Pillage de biens publics à la Présidence de la République

Le pillage des biens de la Présidence de la République est l’un des sujets d’actualité dans tous les salons feutrés de Niamey. En tout cas, il susurre que des matériels de la Présidence auraient été mis à sac par des dignitaires de l’ancien régime. Après vérification, une source interne à la Présidence de la République confirme l’information et nous apprend que c’est une véritable dévastation qui a été perpétrée avant la prestation de serment de Bazoum Mohamed. La source indique qu’à la Cellule de communication de la présidence, tout le matériel, acheté à plus de cinq (5) milliards de FCFA, aurait été pillé et mis à sac pour une destination inconnue. A notre source d’ajouter que c’est la raison fondamentale qui aurait poussé le sieur Idrissa Waziri à la porte. Il aurait voulu connaitre la destination de ce important matériel de communication et de nouvelles technologies de l’information. Notre source a aussi ajouté que le matériel roulant n’aurait pas non plus été épargné. Des véhicules de la Présidence auraient été subtilisés pour des destinations privées. Ces véhicules seraient cachés dans des maisons à Niamey. Pire, notre source souligne que, le pillage aurait été systématique jusqu’aux assiettes et autres parures de maison. Selon notre source, Bazoum Mohamed serait informé de cette mise à sac organisée par une bande de pillards d’Etat spécialisés dans la soustraction frauduleuse des biens publics. Aujourd’hui, c’est ce qui est chuchoté dans les coulisses de la Présidence.
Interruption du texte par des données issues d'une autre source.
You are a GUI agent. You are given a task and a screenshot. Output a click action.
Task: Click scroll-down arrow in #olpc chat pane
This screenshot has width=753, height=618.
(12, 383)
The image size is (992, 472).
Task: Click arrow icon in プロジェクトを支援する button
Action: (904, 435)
Et que le Président Bazoum Mohamed serait fâché du comportement peu républicain des proches de son prédécesseur. Il semble d’ailleurs que la première dame, Hadiza Mohamed Mabrouk, n’aurait rien trouvé comme équipement au palais. Si cette information s’avère, cela constitue une honte en valeur absolue pour le guide de la renaissance et ses thuriféraires qui continuent de hurler qu’ils sont les meilleurs dirigeants que le Niger ait connus. Face au l’exdésastre commis par ses camarades, Bazoum semble rester hagard dans une impuissance qui ne s’explique pas. A tous points de vue, il doit abandonner la peur pour résolument s’engager dans le combat contre l’impunité et faire rentrer l’Etat dans ses droits. Sans doute, dans ce combat, il aura le soutien de tous les Nigériens épris de justice. Et la honte va davantage submerger ceux qui auraient pillé le palais de la Présidence.